Data entries
________________________________________
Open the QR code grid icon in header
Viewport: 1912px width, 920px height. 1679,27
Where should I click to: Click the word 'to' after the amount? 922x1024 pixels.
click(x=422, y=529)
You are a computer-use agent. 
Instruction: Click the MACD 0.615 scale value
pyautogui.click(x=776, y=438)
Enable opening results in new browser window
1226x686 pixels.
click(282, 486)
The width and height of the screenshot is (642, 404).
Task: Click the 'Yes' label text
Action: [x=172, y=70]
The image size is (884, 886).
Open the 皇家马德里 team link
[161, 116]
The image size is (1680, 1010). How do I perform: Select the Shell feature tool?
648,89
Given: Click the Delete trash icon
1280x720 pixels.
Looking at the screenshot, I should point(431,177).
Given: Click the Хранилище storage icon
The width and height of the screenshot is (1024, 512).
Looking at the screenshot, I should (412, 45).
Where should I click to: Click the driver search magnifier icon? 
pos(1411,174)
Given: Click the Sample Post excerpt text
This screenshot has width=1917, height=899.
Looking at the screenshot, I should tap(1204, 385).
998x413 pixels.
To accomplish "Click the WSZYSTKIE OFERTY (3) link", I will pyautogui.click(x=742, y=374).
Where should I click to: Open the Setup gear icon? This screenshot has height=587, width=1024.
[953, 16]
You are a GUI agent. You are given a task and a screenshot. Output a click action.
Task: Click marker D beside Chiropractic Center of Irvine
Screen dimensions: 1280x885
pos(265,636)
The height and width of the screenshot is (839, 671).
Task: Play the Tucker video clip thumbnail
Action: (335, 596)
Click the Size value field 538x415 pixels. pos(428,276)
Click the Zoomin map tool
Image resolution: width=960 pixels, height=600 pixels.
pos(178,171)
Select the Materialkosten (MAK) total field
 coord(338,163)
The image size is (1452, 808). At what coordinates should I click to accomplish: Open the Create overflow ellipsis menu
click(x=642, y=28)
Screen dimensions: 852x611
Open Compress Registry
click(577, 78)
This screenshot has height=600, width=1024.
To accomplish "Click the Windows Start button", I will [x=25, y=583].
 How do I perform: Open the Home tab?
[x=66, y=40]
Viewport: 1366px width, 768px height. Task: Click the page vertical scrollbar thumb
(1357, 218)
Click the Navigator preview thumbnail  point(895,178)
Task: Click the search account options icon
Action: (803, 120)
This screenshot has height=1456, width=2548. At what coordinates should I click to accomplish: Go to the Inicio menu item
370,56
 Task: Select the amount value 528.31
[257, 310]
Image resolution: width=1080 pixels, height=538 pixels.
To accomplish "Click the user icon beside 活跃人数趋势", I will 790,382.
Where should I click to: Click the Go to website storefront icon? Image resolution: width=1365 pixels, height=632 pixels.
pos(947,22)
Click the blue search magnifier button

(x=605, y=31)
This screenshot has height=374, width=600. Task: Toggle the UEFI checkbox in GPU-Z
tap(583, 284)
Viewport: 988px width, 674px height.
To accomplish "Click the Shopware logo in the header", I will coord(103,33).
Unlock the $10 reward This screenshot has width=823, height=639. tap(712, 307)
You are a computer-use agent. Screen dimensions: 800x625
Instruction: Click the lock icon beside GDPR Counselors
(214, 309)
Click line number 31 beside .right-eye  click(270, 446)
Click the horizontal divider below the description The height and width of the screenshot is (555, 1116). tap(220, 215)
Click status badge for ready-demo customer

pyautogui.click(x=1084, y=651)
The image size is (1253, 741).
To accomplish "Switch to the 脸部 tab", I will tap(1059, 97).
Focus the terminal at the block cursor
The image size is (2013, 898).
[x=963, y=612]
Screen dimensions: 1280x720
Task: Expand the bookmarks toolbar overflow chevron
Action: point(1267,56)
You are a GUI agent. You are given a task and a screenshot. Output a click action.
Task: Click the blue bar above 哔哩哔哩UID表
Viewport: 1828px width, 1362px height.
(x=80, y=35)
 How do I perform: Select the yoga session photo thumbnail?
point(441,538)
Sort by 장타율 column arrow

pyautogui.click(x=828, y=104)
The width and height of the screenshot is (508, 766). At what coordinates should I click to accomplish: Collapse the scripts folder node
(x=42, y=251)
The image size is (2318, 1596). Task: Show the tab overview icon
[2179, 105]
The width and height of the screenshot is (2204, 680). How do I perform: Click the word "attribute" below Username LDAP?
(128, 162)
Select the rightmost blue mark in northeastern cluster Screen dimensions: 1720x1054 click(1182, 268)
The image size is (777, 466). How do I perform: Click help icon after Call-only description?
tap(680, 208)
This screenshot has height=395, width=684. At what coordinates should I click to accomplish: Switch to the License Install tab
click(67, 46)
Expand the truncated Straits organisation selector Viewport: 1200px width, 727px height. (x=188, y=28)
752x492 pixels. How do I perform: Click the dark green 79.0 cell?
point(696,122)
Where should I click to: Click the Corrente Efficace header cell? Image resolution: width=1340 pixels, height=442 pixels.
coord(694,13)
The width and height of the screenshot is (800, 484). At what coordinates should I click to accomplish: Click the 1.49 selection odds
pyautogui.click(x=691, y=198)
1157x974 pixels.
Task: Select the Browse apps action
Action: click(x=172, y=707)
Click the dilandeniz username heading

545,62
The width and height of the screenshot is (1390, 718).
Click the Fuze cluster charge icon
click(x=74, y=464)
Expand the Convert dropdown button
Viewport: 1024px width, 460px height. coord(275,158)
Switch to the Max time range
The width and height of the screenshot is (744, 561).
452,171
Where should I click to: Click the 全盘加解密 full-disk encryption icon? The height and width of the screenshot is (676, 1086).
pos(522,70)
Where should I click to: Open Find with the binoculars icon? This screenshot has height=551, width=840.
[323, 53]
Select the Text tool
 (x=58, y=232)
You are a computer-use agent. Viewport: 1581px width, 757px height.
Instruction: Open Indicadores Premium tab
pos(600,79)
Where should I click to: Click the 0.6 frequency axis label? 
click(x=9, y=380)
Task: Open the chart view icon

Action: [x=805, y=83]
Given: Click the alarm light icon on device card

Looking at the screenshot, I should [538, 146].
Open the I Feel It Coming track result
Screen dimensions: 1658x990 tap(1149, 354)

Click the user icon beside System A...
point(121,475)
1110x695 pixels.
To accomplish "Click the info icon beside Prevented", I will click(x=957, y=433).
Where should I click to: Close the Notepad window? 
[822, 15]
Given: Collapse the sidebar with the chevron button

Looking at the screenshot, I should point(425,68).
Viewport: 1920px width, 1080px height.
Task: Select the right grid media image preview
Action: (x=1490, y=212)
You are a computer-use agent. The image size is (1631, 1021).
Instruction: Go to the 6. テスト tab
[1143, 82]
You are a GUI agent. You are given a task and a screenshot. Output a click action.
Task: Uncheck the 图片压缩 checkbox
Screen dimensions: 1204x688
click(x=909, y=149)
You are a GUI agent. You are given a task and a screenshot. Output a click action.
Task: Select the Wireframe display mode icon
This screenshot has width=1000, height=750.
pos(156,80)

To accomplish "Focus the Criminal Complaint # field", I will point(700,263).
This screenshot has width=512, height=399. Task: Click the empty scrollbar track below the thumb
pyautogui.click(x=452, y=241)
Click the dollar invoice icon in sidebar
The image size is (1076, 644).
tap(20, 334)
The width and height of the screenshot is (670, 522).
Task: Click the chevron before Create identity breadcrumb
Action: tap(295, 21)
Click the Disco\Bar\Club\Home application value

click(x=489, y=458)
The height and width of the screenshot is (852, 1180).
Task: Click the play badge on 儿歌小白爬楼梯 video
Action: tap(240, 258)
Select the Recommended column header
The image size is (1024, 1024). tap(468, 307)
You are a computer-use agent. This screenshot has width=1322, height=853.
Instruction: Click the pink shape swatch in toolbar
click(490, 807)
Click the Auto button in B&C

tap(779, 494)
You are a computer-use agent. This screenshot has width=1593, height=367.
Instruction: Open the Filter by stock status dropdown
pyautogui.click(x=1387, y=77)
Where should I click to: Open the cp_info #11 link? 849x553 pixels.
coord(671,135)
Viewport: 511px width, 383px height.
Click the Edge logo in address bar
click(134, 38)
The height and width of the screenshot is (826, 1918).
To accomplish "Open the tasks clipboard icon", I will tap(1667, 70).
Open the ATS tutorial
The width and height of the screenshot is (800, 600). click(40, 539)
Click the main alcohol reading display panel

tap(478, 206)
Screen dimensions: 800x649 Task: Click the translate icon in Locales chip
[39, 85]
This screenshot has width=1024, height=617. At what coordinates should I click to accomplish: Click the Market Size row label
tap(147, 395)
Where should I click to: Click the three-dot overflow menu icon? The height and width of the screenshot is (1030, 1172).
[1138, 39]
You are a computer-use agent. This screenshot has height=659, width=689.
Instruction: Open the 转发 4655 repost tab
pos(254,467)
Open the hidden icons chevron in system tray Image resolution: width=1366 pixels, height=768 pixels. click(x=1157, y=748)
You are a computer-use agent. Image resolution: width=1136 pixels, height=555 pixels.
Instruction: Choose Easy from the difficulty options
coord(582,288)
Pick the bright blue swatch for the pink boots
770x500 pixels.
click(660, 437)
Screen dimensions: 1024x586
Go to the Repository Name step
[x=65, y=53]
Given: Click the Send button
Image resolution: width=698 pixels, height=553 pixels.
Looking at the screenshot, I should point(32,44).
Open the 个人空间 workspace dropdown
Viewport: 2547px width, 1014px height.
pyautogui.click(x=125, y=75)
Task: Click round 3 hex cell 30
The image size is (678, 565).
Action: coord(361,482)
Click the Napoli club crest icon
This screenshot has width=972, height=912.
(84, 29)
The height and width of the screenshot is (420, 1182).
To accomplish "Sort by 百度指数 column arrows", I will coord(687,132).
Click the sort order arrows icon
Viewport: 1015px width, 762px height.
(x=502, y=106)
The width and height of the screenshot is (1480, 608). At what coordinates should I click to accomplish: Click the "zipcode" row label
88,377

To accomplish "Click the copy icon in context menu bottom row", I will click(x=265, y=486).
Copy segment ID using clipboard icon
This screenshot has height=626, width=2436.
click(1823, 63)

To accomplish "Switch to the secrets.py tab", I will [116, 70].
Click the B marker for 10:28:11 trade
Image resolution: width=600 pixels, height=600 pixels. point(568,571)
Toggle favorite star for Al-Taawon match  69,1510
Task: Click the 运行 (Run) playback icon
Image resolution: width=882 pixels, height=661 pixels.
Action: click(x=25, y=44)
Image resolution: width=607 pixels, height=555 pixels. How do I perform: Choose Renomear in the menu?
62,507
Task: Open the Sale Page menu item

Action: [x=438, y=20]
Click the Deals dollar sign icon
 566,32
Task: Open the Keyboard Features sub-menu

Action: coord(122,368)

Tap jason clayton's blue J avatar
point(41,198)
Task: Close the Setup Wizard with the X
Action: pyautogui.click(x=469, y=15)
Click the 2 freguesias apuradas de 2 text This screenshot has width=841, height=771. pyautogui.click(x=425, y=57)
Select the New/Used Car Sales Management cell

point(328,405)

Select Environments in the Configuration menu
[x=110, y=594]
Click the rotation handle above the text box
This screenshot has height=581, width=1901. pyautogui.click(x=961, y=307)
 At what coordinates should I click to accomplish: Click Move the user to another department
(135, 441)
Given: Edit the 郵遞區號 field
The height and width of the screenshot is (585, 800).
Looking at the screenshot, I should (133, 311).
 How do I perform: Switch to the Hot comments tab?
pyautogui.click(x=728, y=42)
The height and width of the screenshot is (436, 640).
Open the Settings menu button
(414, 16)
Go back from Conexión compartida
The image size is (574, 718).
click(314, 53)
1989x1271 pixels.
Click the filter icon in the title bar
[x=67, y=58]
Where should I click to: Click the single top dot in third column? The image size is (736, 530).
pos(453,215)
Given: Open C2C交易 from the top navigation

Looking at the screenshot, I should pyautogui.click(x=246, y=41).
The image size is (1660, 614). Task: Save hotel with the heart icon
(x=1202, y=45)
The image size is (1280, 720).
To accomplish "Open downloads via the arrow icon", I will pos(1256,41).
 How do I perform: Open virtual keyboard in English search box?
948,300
________________________________________
*Instructions for the task*: Go to the line with "The width and height of the screenshot is (1390, 718)." in the entries above and repeat every line from there through the line with "1110x695 pixels.", exactly and with no other text.

*Response to the exercise*:
The width and height of the screenshot is (1390, 718).
Click the Fuze cluster charge icon
click(x=74, y=464)
Expand the Convert dropdown button
Viewport: 1024px width, 460px height. coord(275,158)
Switch to the Max time range
The width and height of the screenshot is (744, 561).
452,171
Where should I click to: Click the 全盘加解密 full-disk encryption icon? The height and width of the screenshot is (676, 1086).
pos(522,70)
Where should I click to: Open Find with the binoculars icon? This screenshot has height=551, width=840.
[323, 53]
Select the Text tool
 (x=58, y=232)
You are a computer-use agent. Viewport: 1581px width, 757px height.
Instruction: Open Indicadores Premium tab
pos(600,79)
Where should I click to: Click the 0.6 frequency axis label? 
click(x=9, y=380)
Task: Open the chart view icon

Action: [x=805, y=83]
Given: Click the alarm light icon on device card

Looking at the screenshot, I should [538, 146].
Open the I Feel It Coming track result
Screen dimensions: 1658x990 tap(1149, 354)

Click the user icon beside System A...
point(121,475)
1110x695 pixels.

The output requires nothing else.